The data >>
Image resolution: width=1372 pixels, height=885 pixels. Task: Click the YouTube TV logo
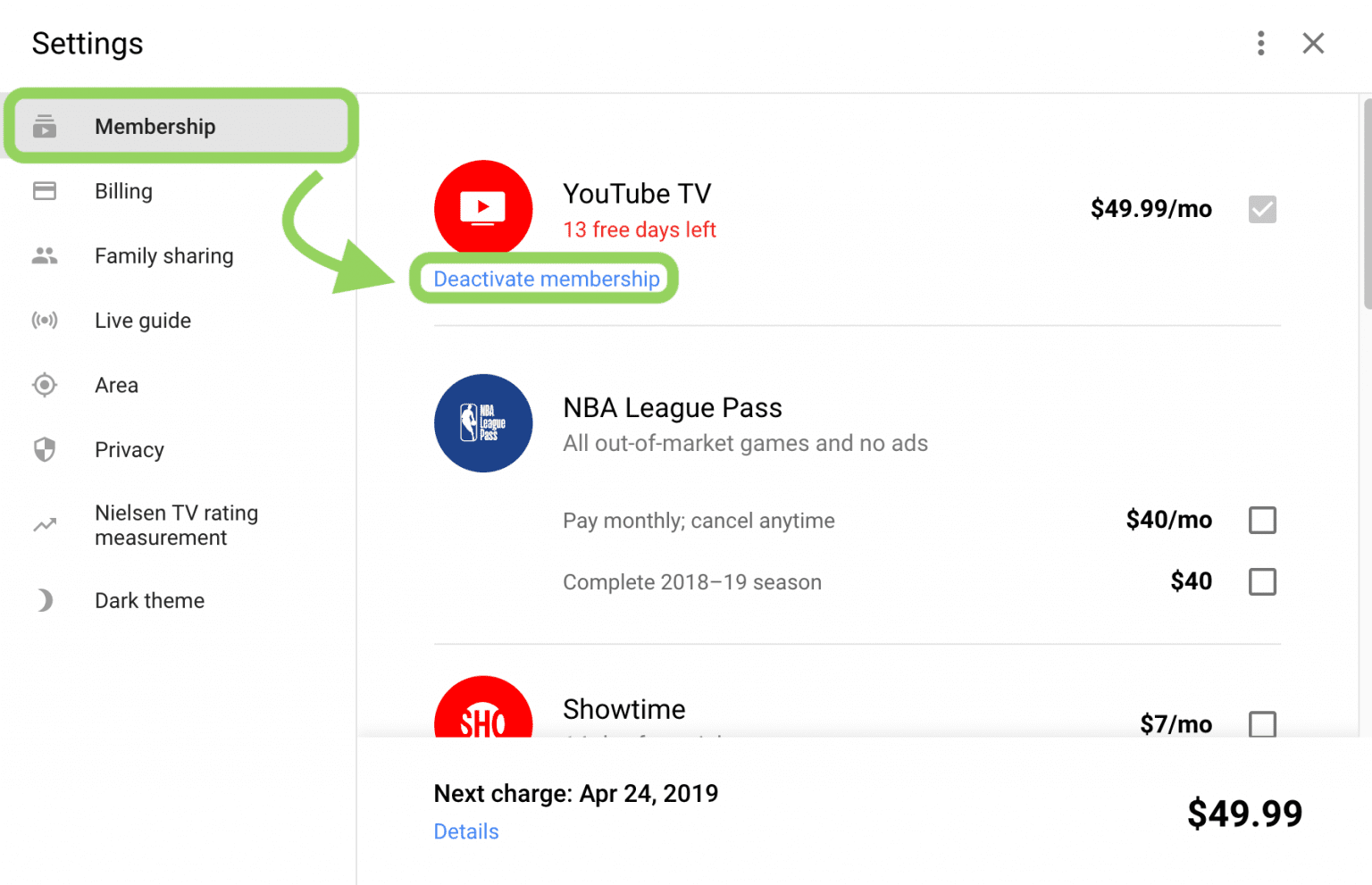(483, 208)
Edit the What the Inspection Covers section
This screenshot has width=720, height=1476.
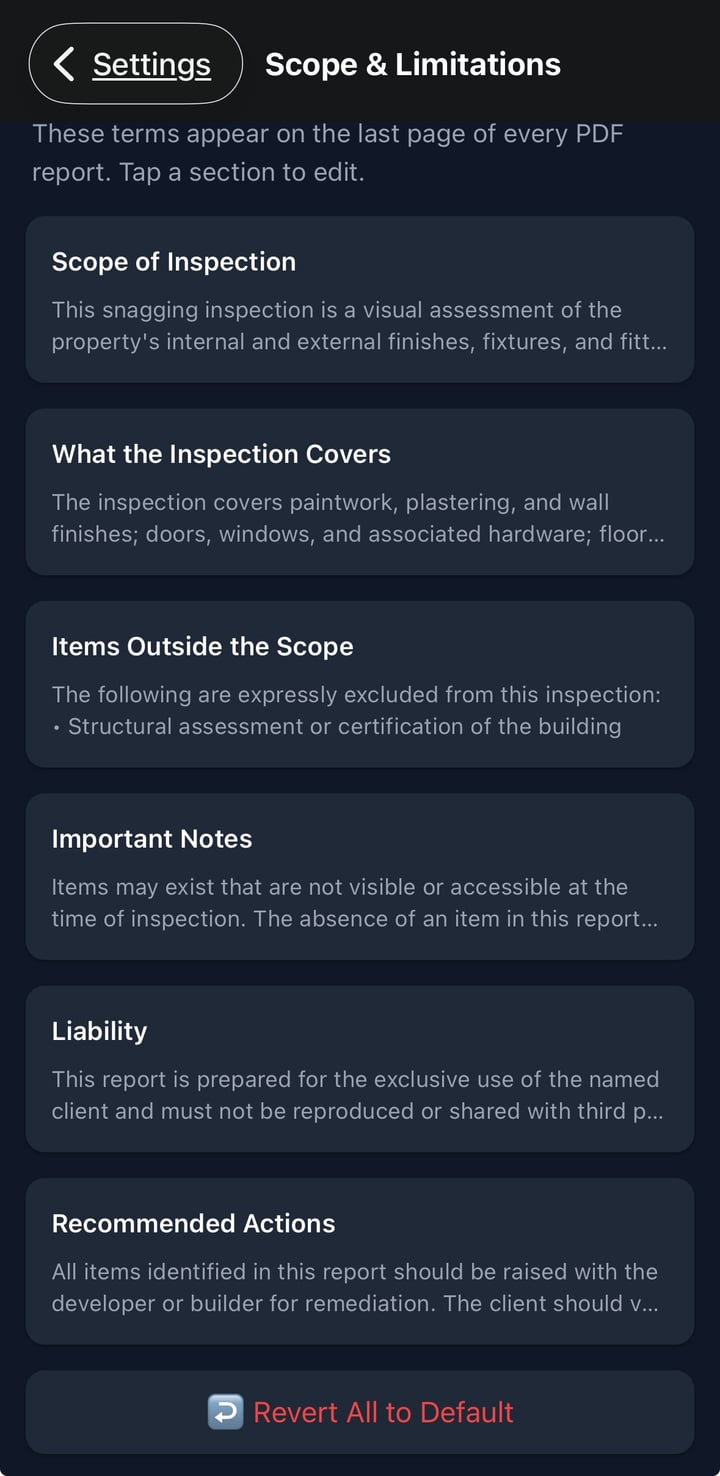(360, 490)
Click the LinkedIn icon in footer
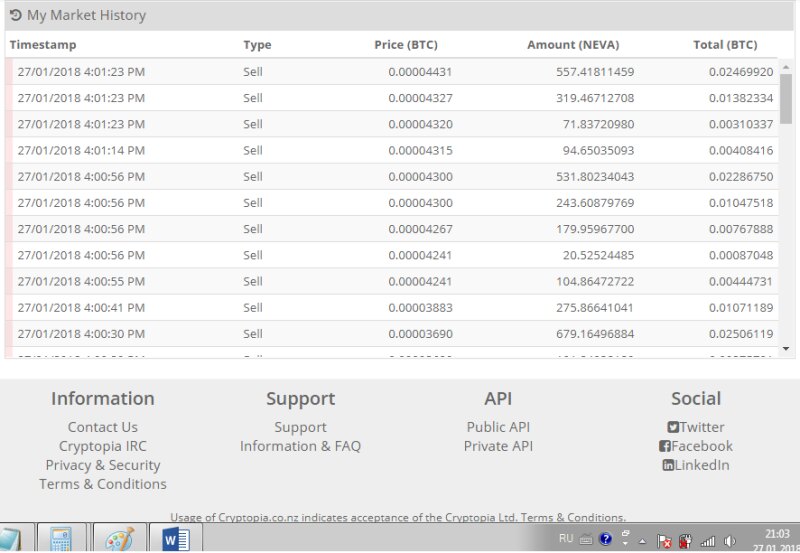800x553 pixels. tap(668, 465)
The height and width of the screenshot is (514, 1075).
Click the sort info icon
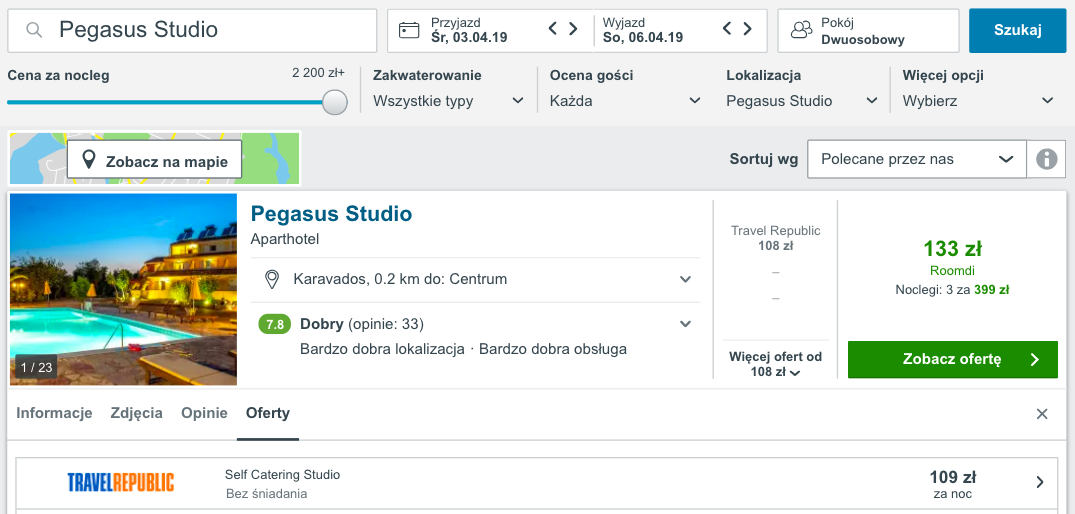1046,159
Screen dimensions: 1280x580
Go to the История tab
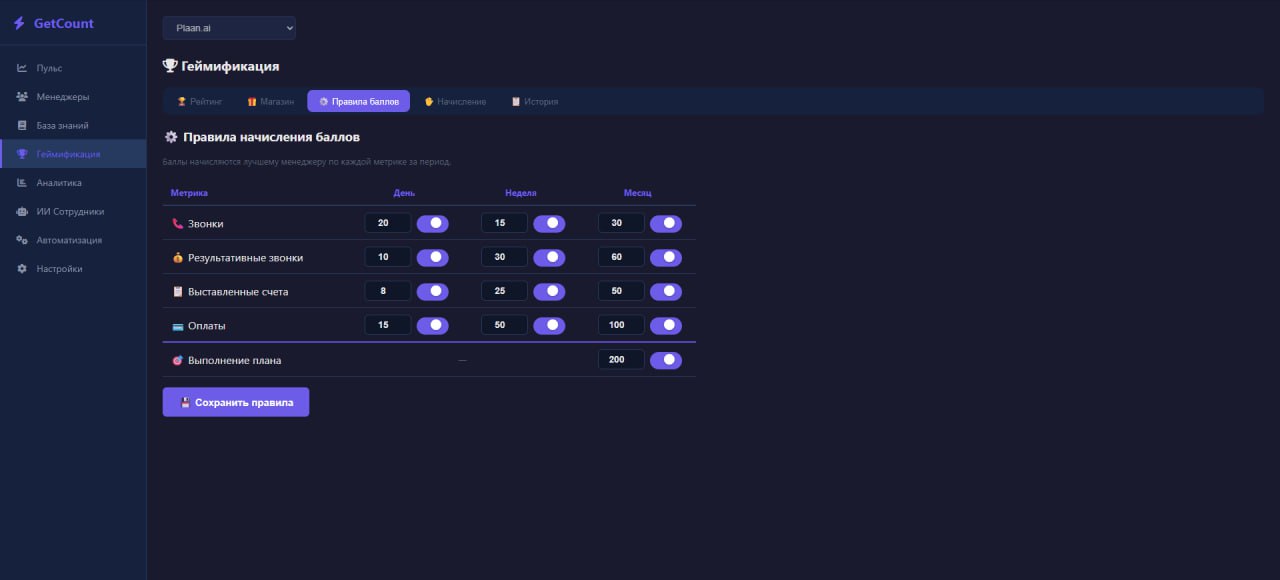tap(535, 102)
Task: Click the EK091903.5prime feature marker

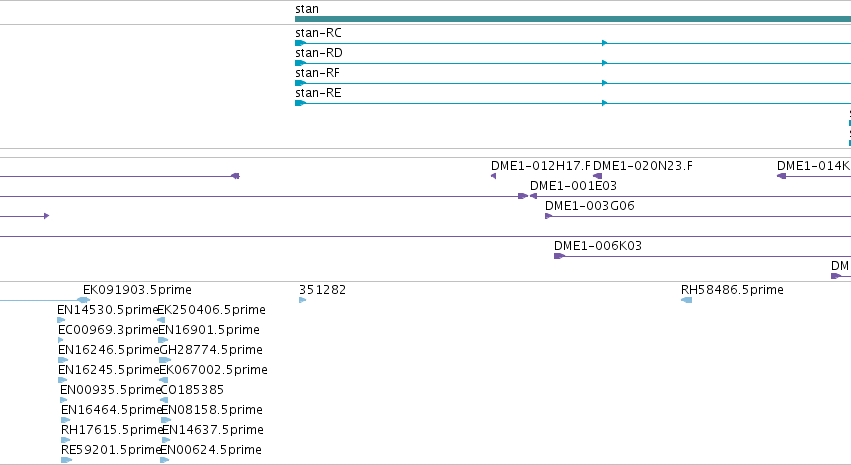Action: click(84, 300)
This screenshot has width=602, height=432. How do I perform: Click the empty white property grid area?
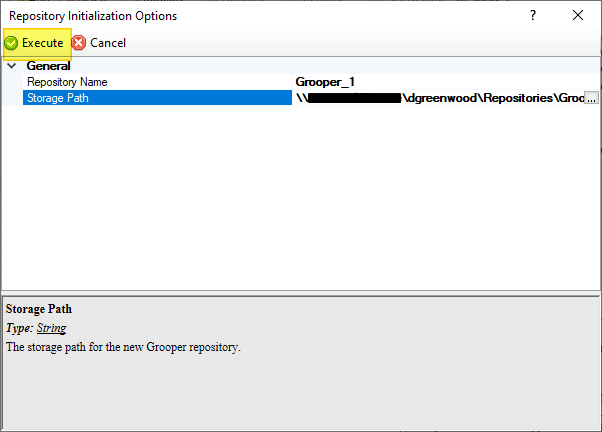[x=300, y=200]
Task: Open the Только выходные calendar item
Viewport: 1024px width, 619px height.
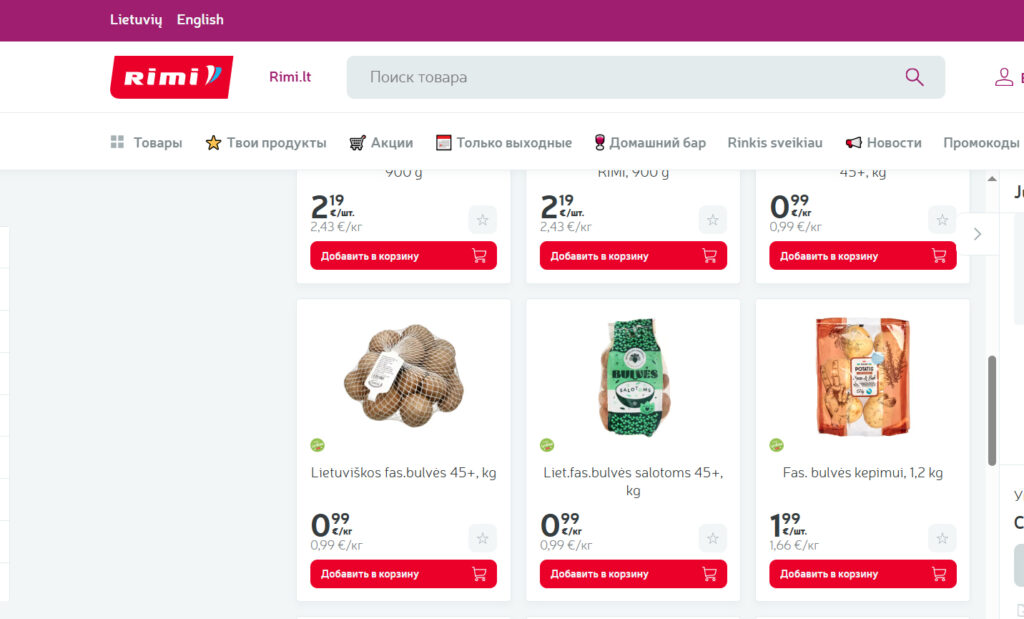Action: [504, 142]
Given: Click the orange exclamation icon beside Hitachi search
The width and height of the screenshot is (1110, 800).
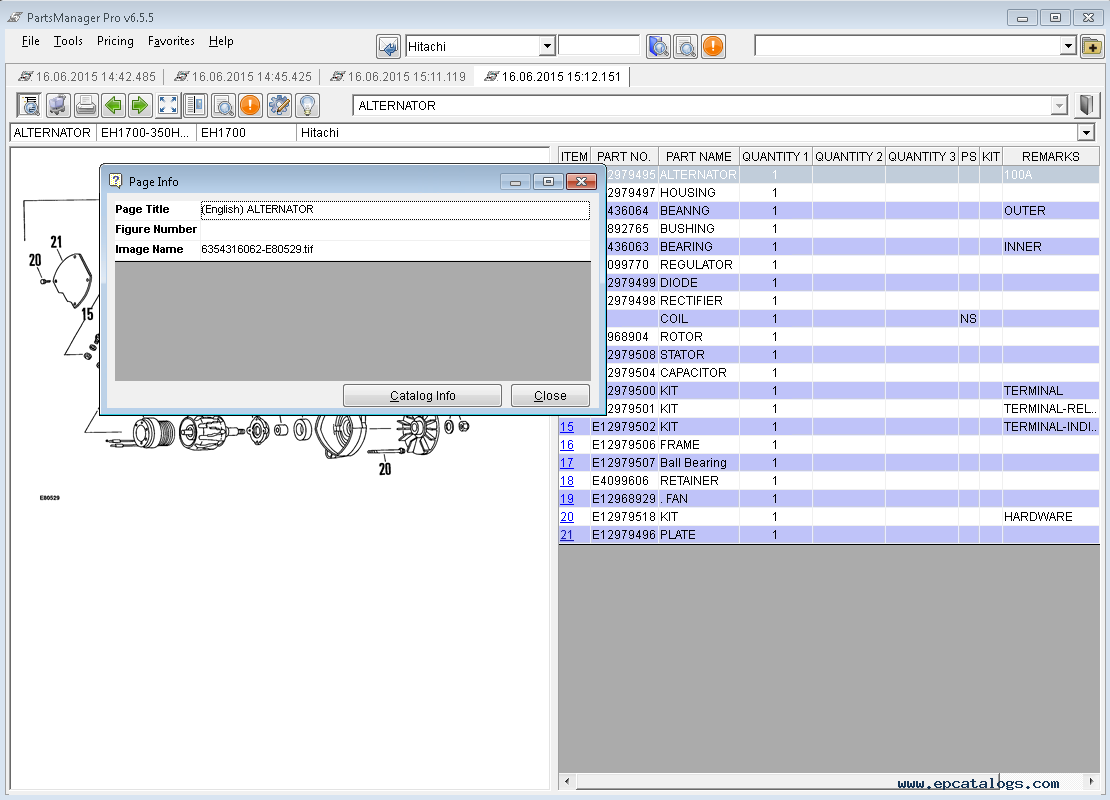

What you will do >>
Your reply must hold only the lines from the line containing "Screen dimensions: 1280x580" through the end of the records above, written out exactly, both ends included, with no pictures, please.

Problem solution >>
Screen dimensions: 1280x580
Go to the История tab
tap(535, 102)
Task: Click the EK091903.5prime feature marker

Action: click(84, 300)
This screenshot has width=602, height=432. How do I perform: Click the empty white property grid area?
[x=300, y=200]
Task: Open the Только выходные calendar item
Viewport: 1024px width, 619px height.
Action: [504, 142]
Given: Click the orange exclamation icon beside Hitachi search
The width and height of the screenshot is (1110, 800).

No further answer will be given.